Mistakes that recur in each use
Producing the wrong format for the channel. The brand spot uploaded as-is to TikTok and tanking. The internal async video that runs twenty minutes. The product demo that turns into a full tour of the suite.
Uniform quality when it shouldn't be. An internal async video doesn't need cinematic production; a brand spot can't be shot with a webcam. Matching quality to the use avoids wasting money at the top and credibility at the bottom.
Ignoring the channel's natural duration. Each channel has a retention curve that penalizes running longer than reasonable. Thirty seconds on TikTok perform differently than thirty seconds on LinkedIn.
Repurposing without adapting. A five-minute horizontal master sliced mechanically for vertical produces clumsy pieces. Smart adaptation requires specific re-editing for each format.
Producing without a leverage system. Making a five-minute video and uploading it only to YouTube wastes 80% of the value.

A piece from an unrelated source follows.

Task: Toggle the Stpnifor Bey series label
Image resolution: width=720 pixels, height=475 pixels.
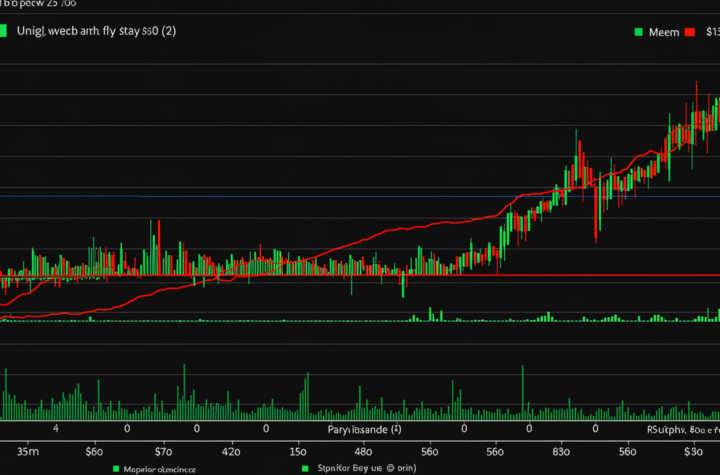Action: 338,468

Each well-made master piece should generate 5-10 derivatives: clips for social, fragments for email, featured images, a transcript for the blog.

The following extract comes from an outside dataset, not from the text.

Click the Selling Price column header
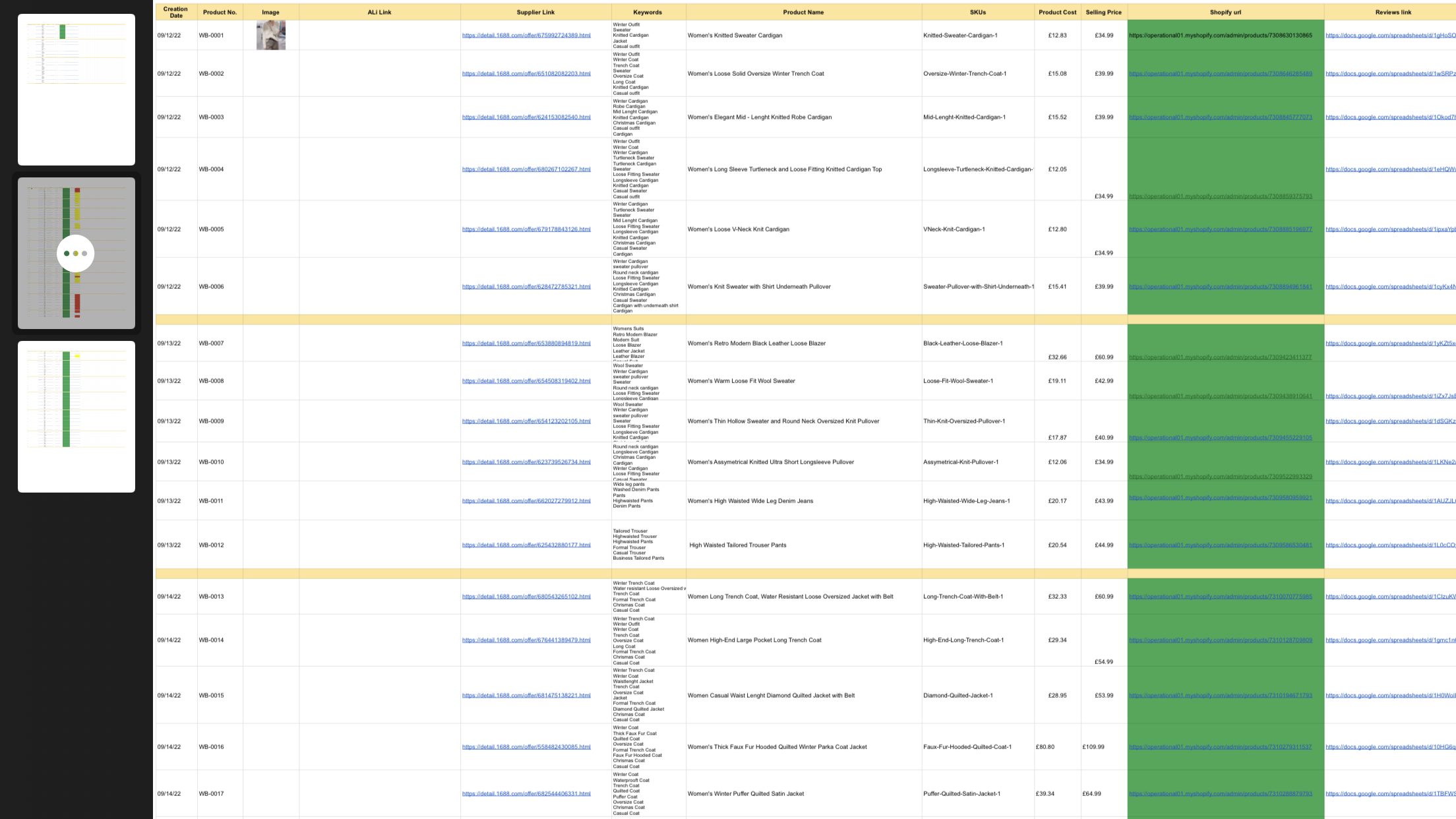 tap(1103, 12)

Lack of a clear CTA. Videos that end without asking for anything, without inviting action, without a next step. They close the piece but don't open conversion.
How to fit video into the workflow
The diversity of uses means that video, if not managed, fragments the marketing workflow. Producing only when needed, without a system, leads to teams that reinvent the format every time —decisions about duration, voice, style, templates— and don't build capacity.
Creative operations is what sustains a video production system at scale. At Polimake, Studio decides which video use fits each need and maintains the aesthetic and message criteria; Media executes the production, including all the versions per channel, and archives the masters; Studio manages the calendar so that not everything gets produced in four weeks of panic.
This relates to video marketing as the broad territory, to the decision of a corporate video when that use applies, and to shooting spots when the piece is an advertisement.
To close
Video is the most versatile tool in modern marketing and communication —and that's exactly why it's underused. Producing videos without knowing what use they solve is a waste of budget. Diagnosing the business bottleneck first and choosing the format that unblocks it is what distinguishes a team that accumulates results from one that accumulates pieces in a Drive.
The practice that ages best: a clear catalog of possible uses, criteria for choosing based on the real bottleneck, a production system that sustains quality at speed, and archiving and leverage that multiply the ROI of each master.
Quick references
- 15-30s vertical for social reach.
- 30-60s for demos on a landing page.
- 2-5 minutes for testimonials and cases.
- 3-15 minutes for tutorials on YouTube.
- 30-60 minutes for B2B webinars.
- 2-15 minutes for internal async video.
- CTA always, adapted to the use.
- Adapt production to the use: not everything needs cinematic quality.
- Diagnose the bottleneck before producing.
- Systematic leverage: each master generates 5-10 derivatives.
- A regular calendar beats intermittent production for organic channels.